Le candidat à la profession d’ingénieur mécanique, François Chagnon, le directeur général de l’Association de la sclérose en plaques de l’Estrie, René McKay, le stagiaire en kinésiologie, Samuel Goudreau et le directeur de parcours à la Grande course et étudiant à la maîtrise en kinésiologie, Samuel Robidoux, ont présenté le prototype Zénith.

Un appareil d’entraînement pour aider les gens atteints de sclérose en plaques

Un appareil d’entraînement tout sherbrookois, Zénith, pourrait aider les gens atteints de sclérose en plaques à retrouver de la force dans leurs jambes. Le prototype permet de faire marcher les patients avec le pourcentage de poids idéal, sans risque de chute, grâce à des harnais et à une télécommande.

L’hypothèse qui demeure à être confirmée, c’est qu’en s’entraînant avec une partie de son poids corporel en moins et avec un système qui prévient les chutes, le temps de réhabilitation pourrait être plus court, explique Samuel Robidoux, directeur de parcours à la Grande course et étudiant à la maîtrise en kinésiologie.

« Le but du projet est de tester l’appareil Zénith, un prototype nouvellement créé, afin de voir comment ça aide les gens à retrouver leur mobilité comparativement à un entraînement traditionnel. Avec l’Association de la sclérose en plaques de l’Estrie, un protocole d’entraînement a déjà été établi pour ces personnes afin de les aider à retrouver leur mobilité. Cependant, lorsque la maladie devient plus sévère, les personnes atteintes ont un risque de chute plus important. Ils manquent de force musculaire dans leurs jambes et ont plus de difficulté à soutenir leur poids corporel. Il faut parfois les entraîner de manière moins spécifique sur des appareils de musculation pour qu’ils retrouvent assez de force pour marcher, ce qui peut être relativement long », explique M. Robidoux.

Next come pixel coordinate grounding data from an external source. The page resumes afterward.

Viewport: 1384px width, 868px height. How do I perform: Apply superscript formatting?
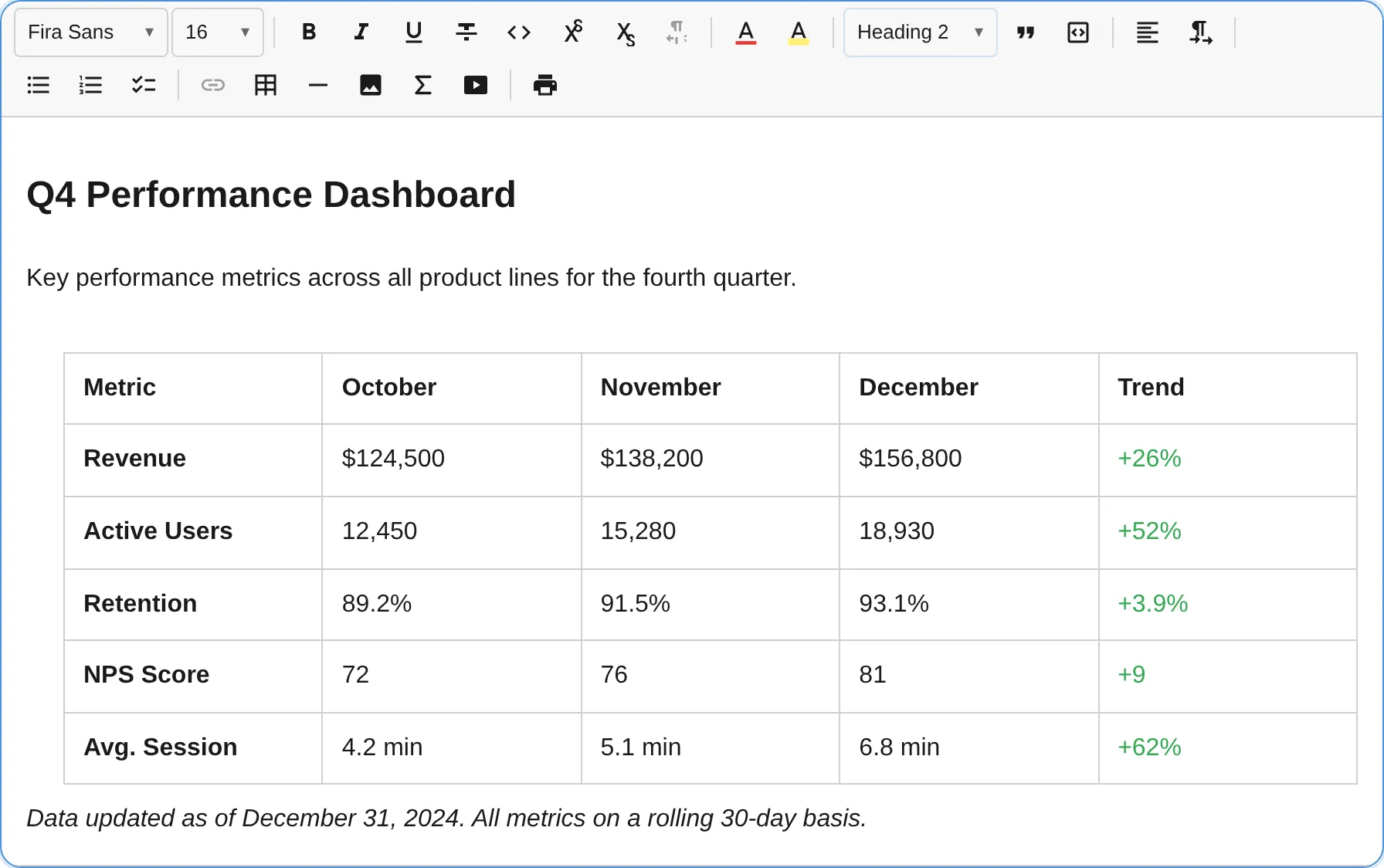(572, 32)
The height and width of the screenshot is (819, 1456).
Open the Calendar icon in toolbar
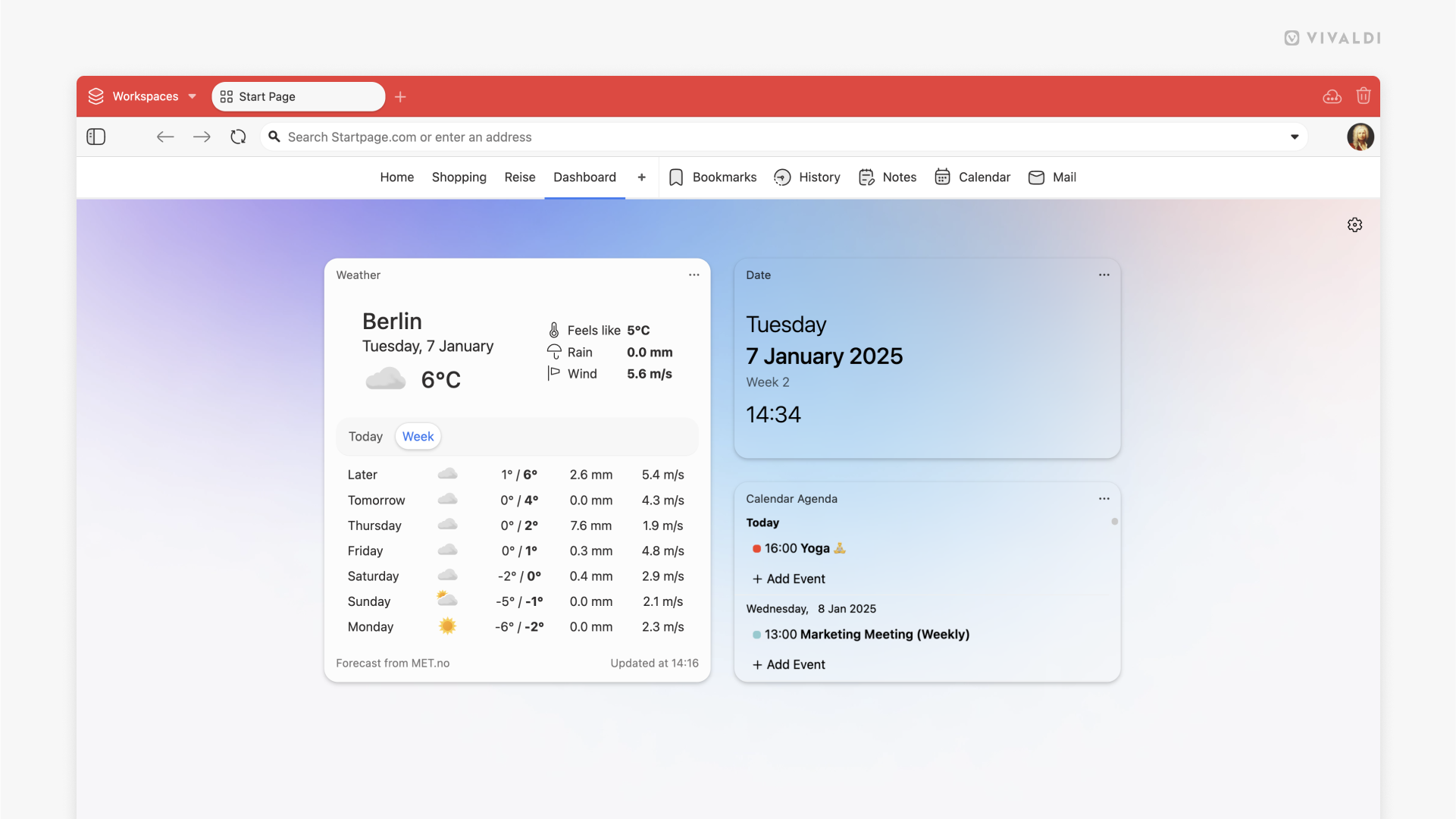pyautogui.click(x=942, y=178)
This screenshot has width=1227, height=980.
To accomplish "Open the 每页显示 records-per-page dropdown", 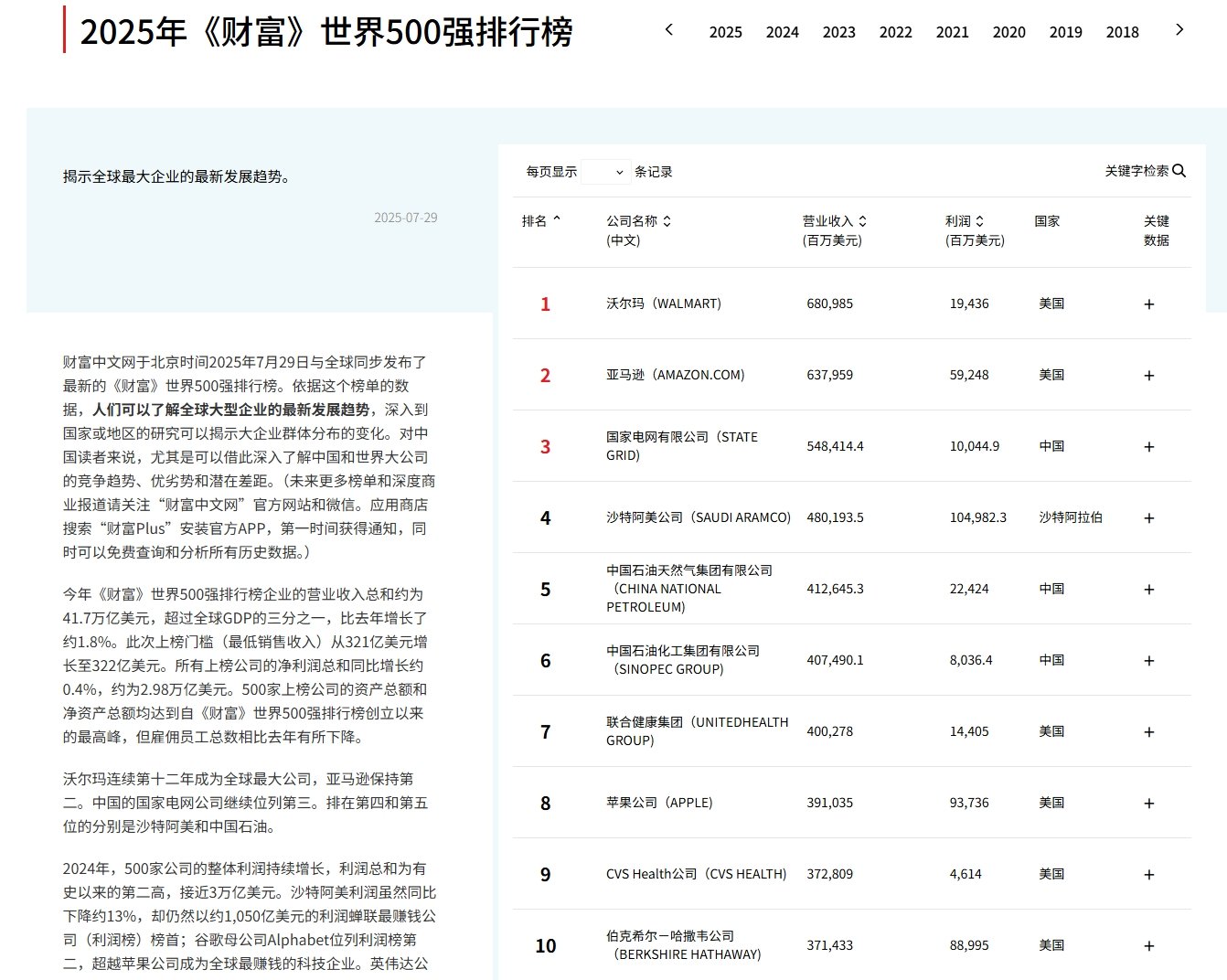I will [605, 171].
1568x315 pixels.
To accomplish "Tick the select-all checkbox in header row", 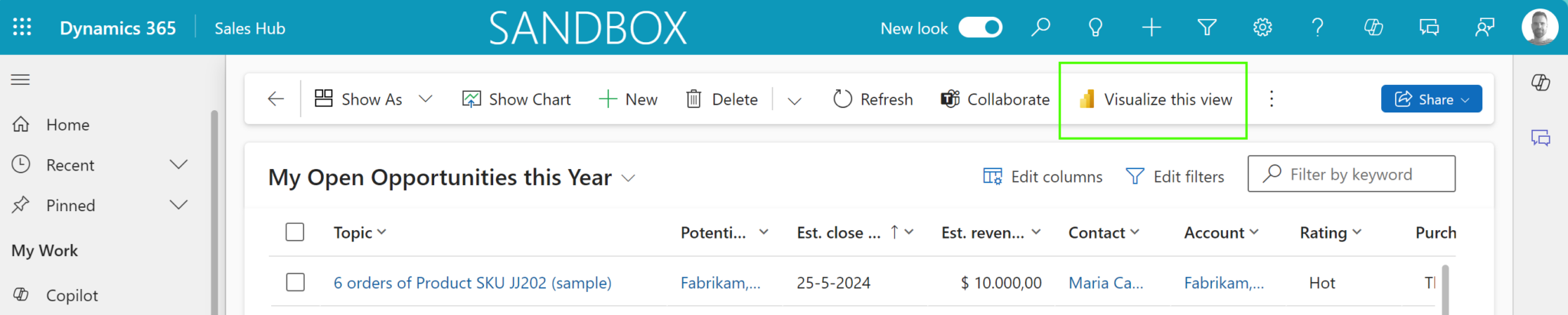I will coord(295,232).
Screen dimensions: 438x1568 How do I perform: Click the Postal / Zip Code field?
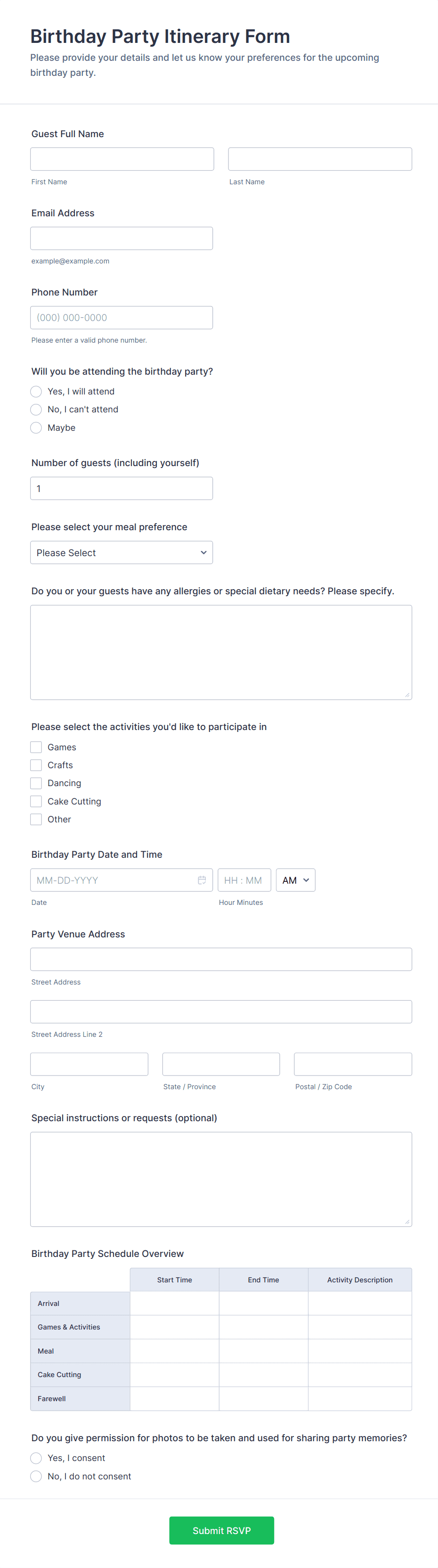353,1064
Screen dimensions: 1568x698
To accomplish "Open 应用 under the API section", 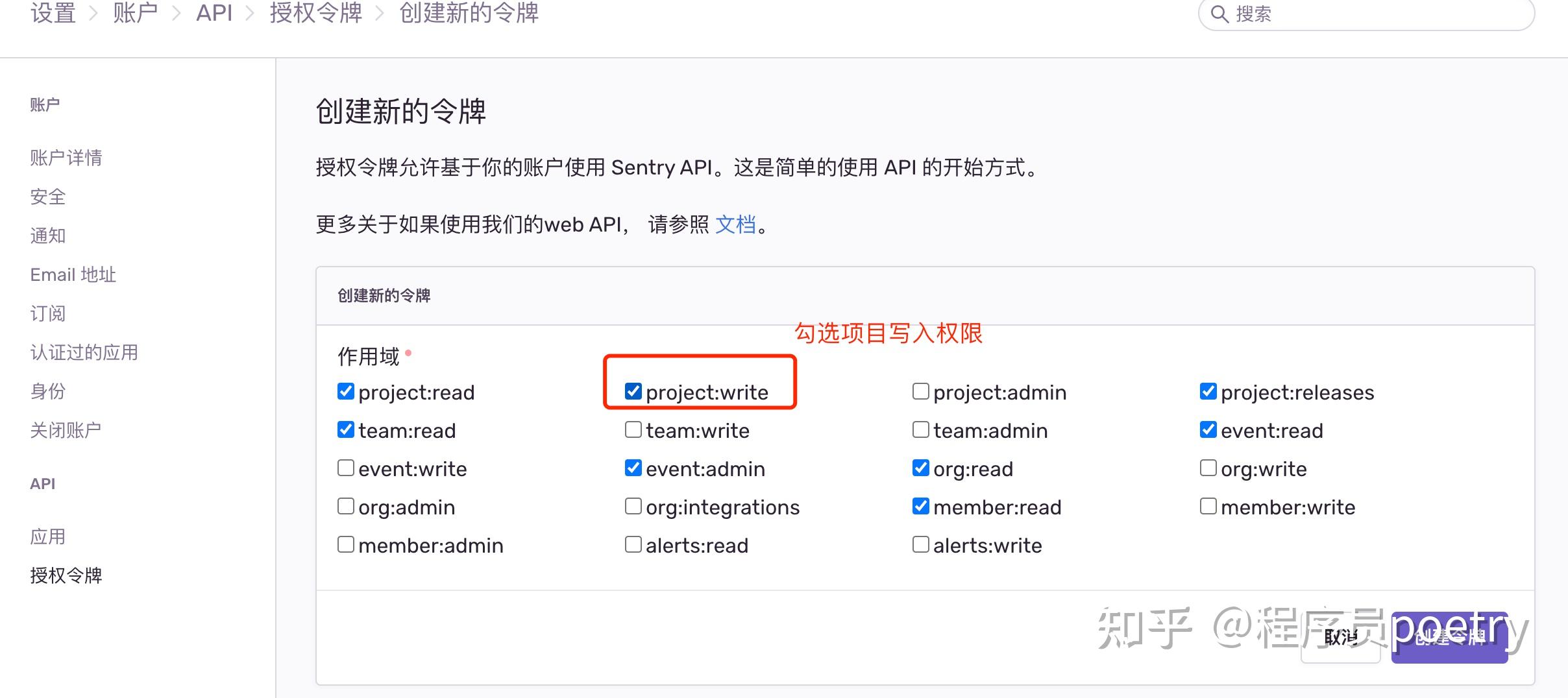I will (x=47, y=536).
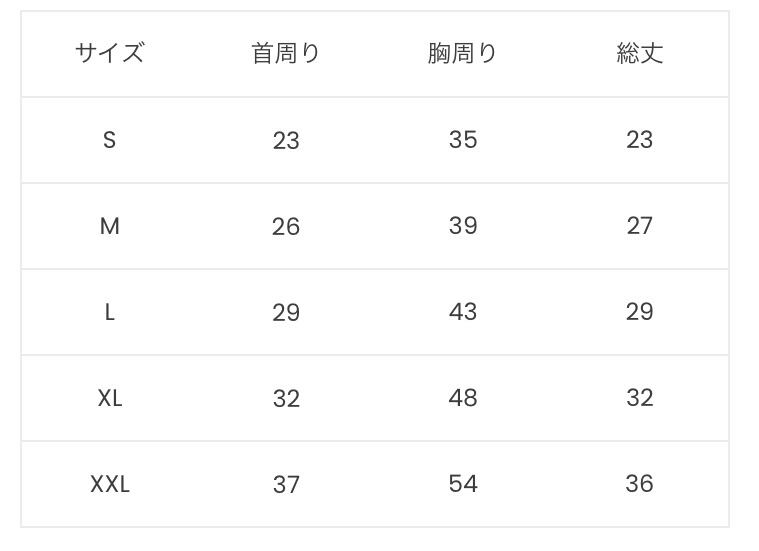Select the XXL size row label

(110, 484)
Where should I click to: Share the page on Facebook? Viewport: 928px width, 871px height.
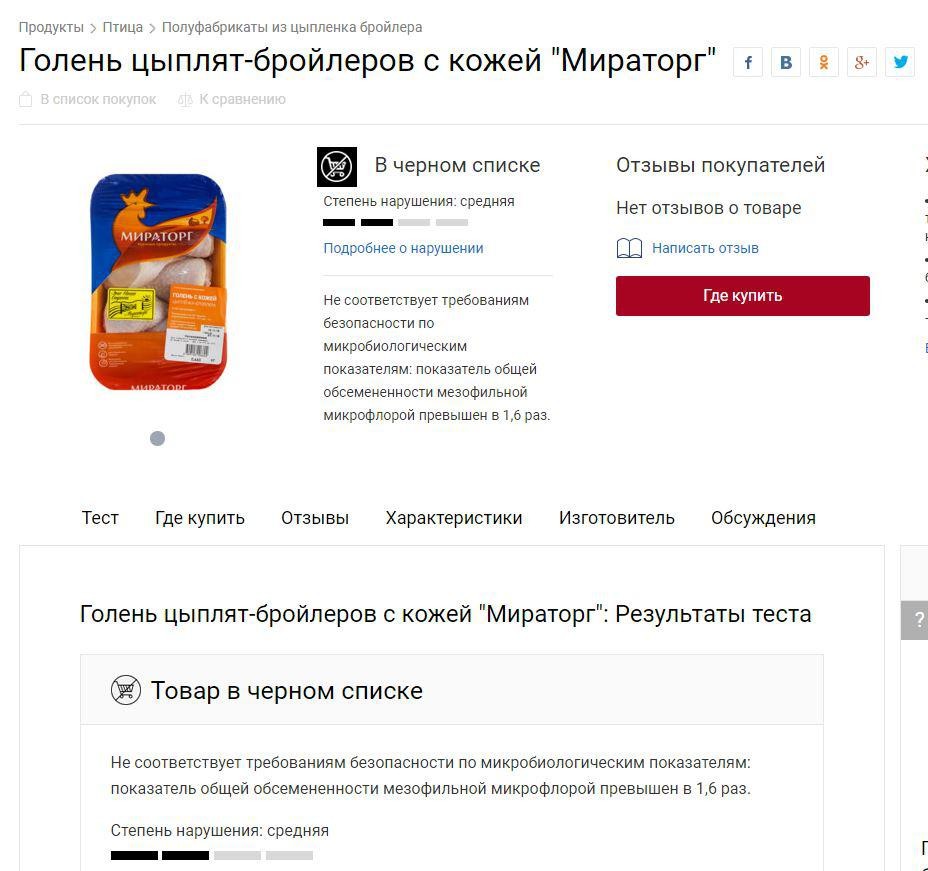[748, 62]
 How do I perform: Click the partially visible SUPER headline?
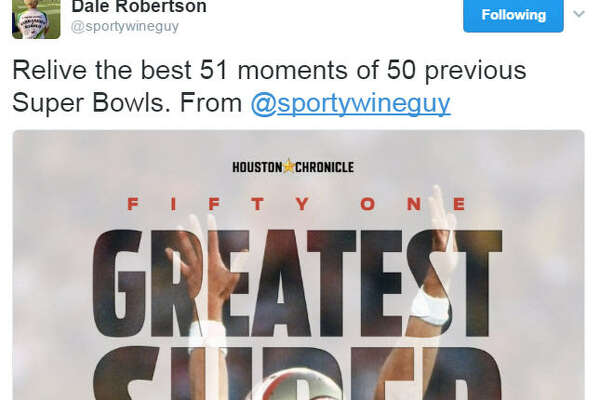tap(297, 373)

« Le principe est de partir au pourcentage de poids optimal pour la personne, afin qu’elle s’entraîne avec le poids parfait dans ses jambes, enchaîne-t-il. À la suite de ça, on pense qu’elle pourrait retourner à zéro et marcher avec son poids corporel. »

Zénith pourrait également servir à des gens qui souffrent d’autres maux comme « des personnes qui ont eu une problématique comme des AVC, du Parkinson, des accidents de la route, n’importe quelle problématique de marche », dit M. Robidoux, ajoutant que les résultats finaux de l’expérience seront connus dans les prochaines semaines.

Un rêve

Le directeur général de l’Association de la sclérose en plaques de l’Estrie, René McKay, a eu cette idée lors d’une nuit d’insomnie il y a deux ans et demi. Pour ce projet, trois facultés de l’Université de Sherbrooke ont uni leurs forces : la médecine, le génie et les sciences de l’activité physique. « On avait une problématique : la difficulté de bien manipuler les personnes lors des entraînements, surtout celles qui avaient un certain gabarit. J’ai adressé la demande à la faculté de génie pour un projet de fin d’études. Huit étudiants se sont penchés là-dessus et on s’est rencontrés chaque semaine durant deux ans », décrit M. McKay.

« On aide déjà des gens à s’améliorer et on a eu seulement des résultats positifs, poursuit-il. J’ai bien hâte de voir la conclusion du projet de maîtrise de Samuel Robidoux. »

Le concept de Zénith appartient à l’Association de sclérose en plaques de l’Estrie. « On va tenter d’améliorer encore l’appareil pour en arriver à une version commercialisable qui sera possiblement mise sur le marché d’ici un an ou deux. Le but, si on réussit, c’est de mettre l’association à l’abri des soubresauts financiers qu’on a chaque année, comme n’importe quel OSBL qui fait des services de première ligne en santé physique », admet René McKay.

Grande course

Par ailleurs, La Grande course, événement annuel permettant à l’Association de la sclérose en plaques de l’Estrie d’amasser des fonds, a pris le virage écoresponsable. « On va tenter de réduire au maximum notre empreinte écologique. Tous les repas seront servis dans de la vaisselle compostable, il y aura la patrouille verte qui va renseigner les gens. On va aussi calculer les tonnes de gaz à effet de serre dépensées et pour chaque tonne, on va planter un arbre », résume-t-il, ajoutant qu’aucune bouteille d’eau à usage unique ne sera disponible sur place. Des stations d’eau et des verres compostables seront privilégiés.

De plus, les coureurs sont invités à donner une paire de souliers de course en bon état qui sera remise à Partage Saint-François contre une bouteille d’eau réutilisable.

L’événement se déroulera le 7 juillet.